### [DO THIS]
Repeat every one of the following items word for word.

A block of data:
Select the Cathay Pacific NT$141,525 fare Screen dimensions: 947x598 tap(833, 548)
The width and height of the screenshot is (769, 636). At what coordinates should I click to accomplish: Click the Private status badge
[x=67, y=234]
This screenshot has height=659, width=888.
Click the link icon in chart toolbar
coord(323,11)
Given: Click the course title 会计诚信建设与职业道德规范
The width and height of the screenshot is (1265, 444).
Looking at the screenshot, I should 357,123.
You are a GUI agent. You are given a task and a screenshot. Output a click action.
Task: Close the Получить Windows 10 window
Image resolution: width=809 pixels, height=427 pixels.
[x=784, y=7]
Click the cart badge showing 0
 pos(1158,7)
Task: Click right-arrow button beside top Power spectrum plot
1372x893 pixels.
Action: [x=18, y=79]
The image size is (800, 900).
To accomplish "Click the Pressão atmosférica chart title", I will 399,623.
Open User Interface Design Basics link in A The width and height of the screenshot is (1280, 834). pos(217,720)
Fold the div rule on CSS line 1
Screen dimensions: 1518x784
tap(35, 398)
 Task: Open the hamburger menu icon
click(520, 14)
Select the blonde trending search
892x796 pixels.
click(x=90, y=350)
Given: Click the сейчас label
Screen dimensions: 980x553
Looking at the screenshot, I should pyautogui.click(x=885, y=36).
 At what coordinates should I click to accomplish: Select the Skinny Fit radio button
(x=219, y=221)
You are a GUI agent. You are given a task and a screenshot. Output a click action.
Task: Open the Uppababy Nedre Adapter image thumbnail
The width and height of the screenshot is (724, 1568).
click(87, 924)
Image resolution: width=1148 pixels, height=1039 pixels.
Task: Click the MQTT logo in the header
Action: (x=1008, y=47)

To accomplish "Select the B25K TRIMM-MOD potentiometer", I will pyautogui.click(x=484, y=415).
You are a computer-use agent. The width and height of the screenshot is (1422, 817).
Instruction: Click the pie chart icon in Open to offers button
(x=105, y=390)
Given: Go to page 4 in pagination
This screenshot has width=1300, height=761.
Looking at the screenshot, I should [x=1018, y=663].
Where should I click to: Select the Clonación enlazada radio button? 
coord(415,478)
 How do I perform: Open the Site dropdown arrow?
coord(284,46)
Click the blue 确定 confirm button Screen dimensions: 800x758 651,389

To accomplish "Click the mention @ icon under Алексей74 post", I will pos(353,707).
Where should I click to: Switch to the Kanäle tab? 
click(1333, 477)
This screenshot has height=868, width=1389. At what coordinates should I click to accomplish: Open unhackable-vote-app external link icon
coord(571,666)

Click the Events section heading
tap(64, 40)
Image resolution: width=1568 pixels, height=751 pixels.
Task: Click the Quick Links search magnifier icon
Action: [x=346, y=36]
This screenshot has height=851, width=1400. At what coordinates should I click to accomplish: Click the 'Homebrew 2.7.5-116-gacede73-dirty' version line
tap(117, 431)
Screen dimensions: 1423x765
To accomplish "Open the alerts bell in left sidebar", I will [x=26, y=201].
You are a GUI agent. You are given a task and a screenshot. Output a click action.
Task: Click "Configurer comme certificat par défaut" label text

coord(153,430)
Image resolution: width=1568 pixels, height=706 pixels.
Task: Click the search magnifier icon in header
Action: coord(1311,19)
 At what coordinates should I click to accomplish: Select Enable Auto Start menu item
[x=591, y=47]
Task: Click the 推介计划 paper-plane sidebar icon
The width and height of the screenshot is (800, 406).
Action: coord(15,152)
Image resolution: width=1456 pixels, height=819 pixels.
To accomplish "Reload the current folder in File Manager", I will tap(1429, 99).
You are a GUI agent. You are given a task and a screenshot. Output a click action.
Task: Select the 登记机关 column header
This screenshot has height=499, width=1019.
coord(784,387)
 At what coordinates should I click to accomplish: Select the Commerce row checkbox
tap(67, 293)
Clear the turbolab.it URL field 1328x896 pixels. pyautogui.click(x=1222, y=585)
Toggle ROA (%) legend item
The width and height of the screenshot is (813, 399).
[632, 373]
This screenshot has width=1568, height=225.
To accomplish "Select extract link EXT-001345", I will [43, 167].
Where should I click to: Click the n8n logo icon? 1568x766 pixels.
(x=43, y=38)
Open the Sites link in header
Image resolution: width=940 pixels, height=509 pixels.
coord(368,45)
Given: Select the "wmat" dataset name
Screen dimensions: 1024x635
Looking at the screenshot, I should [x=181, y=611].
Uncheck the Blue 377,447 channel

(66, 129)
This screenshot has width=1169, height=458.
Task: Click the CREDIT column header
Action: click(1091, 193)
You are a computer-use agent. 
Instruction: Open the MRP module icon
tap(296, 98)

### [FULL OUTPUT]
Select the Cathay Pacific NT$141,525 fare Screen dimensions: 947x598 tap(833, 548)
The width and height of the screenshot is (769, 636). At what coordinates should I click to accomplish: Click the Private status badge
[x=67, y=234]
This screenshot has height=659, width=888.
Click the link icon in chart toolbar
coord(323,11)
Given: Click the course title 会计诚信建设与职业道德规范
The width and height of the screenshot is (1265, 444).
Looking at the screenshot, I should 357,123.
You are a GUI agent. You are given a task and a screenshot. Output a click action.
Task: Close the Получить Windows 10 window
Image resolution: width=809 pixels, height=427 pixels.
[x=784, y=7]
Click the cart badge showing 0
 pos(1158,7)
Task: Click right-arrow button beside top Power spectrum plot
1372x893 pixels.
Action: [x=18, y=79]
The image size is (800, 900).
To accomplish "Click the Pressão atmosférica chart title", I will 399,623.
Open User Interface Design Basics link in A The width and height of the screenshot is (1280, 834). pos(217,720)
Fold the div rule on CSS line 1
Screen dimensions: 1518x784
tap(35, 398)
 Task: Open the hamburger menu icon
click(520, 14)
Select the blonde trending search
892x796 pixels.
click(x=90, y=350)
Given: Click the сейчас label
Screen dimensions: 980x553
Looking at the screenshot, I should pyautogui.click(x=885, y=36).
 At what coordinates should I click to accomplish: Select the Skinny Fit radio button
(x=219, y=221)
You are a GUI agent. You are given a task and a screenshot. Output a click action.
Task: Open the Uppababy Nedre Adapter image thumbnail
The width and height of the screenshot is (724, 1568).
click(87, 924)
Image resolution: width=1148 pixels, height=1039 pixels.
Task: Click the MQTT logo in the header
Action: (x=1008, y=47)

To accomplish "Select the B25K TRIMM-MOD potentiometer", I will pyautogui.click(x=484, y=415).
You are a computer-use agent. The width and height of the screenshot is (1422, 817).
Instruction: Click the pie chart icon in Open to offers button
(x=105, y=390)
Given: Go to page 4 in pagination
This screenshot has width=1300, height=761.
Looking at the screenshot, I should [x=1018, y=663].
Where should I click to: Select the Clonación enlazada radio button? 
coord(415,478)
 How do I perform: Open the Site dropdown arrow?
coord(284,46)
Click the blue 确定 confirm button Screen dimensions: 800x758 651,389

To accomplish "Click the mention @ icon under Алексей74 post", I will pos(353,707).
Where should I click to: Switch to the Kanäle tab? 
click(1333, 477)
This screenshot has height=868, width=1389. At what coordinates should I click to accomplish: Open unhackable-vote-app external link icon
coord(571,666)

Click the Events section heading
tap(64, 40)
Image resolution: width=1568 pixels, height=751 pixels.
Task: Click the Quick Links search magnifier icon
Action: [x=346, y=36]
This screenshot has height=851, width=1400. At what coordinates should I click to accomplish: Click the 'Homebrew 2.7.5-116-gacede73-dirty' version line
tap(117, 431)
Screen dimensions: 1423x765
To accomplish "Open the alerts bell in left sidebar", I will [x=26, y=201].
You are a GUI agent. You are given a task and a screenshot. Output a click action.
Task: Click "Configurer comme certificat par défaut" label text

coord(153,430)
Image resolution: width=1568 pixels, height=706 pixels.
Task: Click the search magnifier icon in header
Action: coord(1311,19)
 At what coordinates should I click to accomplish: Select Enable Auto Start menu item
[x=591, y=47]
Task: Click the 推介计划 paper-plane sidebar icon
The width and height of the screenshot is (800, 406).
Action: coord(15,152)
Image resolution: width=1456 pixels, height=819 pixels.
To accomplish "Reload the current folder in File Manager", I will tap(1429, 99).
You are a GUI agent. You are given a task and a screenshot. Output a click action.
Task: Select the 登记机关 column header
This screenshot has height=499, width=1019.
coord(784,387)
 At what coordinates should I click to accomplish: Select the Commerce row checkbox
tap(67, 293)
Clear the turbolab.it URL field 1328x896 pixels. pyautogui.click(x=1222, y=585)
Toggle ROA (%) legend item
The width and height of the screenshot is (813, 399).
[632, 373]
This screenshot has width=1568, height=225.
To accomplish "Select extract link EXT-001345", I will [43, 167].
Where should I click to: Click the n8n logo icon? 1568x766 pixels.
(x=43, y=38)
Open the Sites link in header
Image resolution: width=940 pixels, height=509 pixels.
coord(368,45)
Given: Select the "wmat" dataset name
Screen dimensions: 1024x635
Looking at the screenshot, I should [x=181, y=611].
Uncheck the Blue 377,447 channel

(66, 129)
This screenshot has width=1169, height=458.
Task: Click the CREDIT column header
Action: click(1091, 193)
You are a computer-use agent. 
Instruction: Open the MRP module icon
tap(296, 98)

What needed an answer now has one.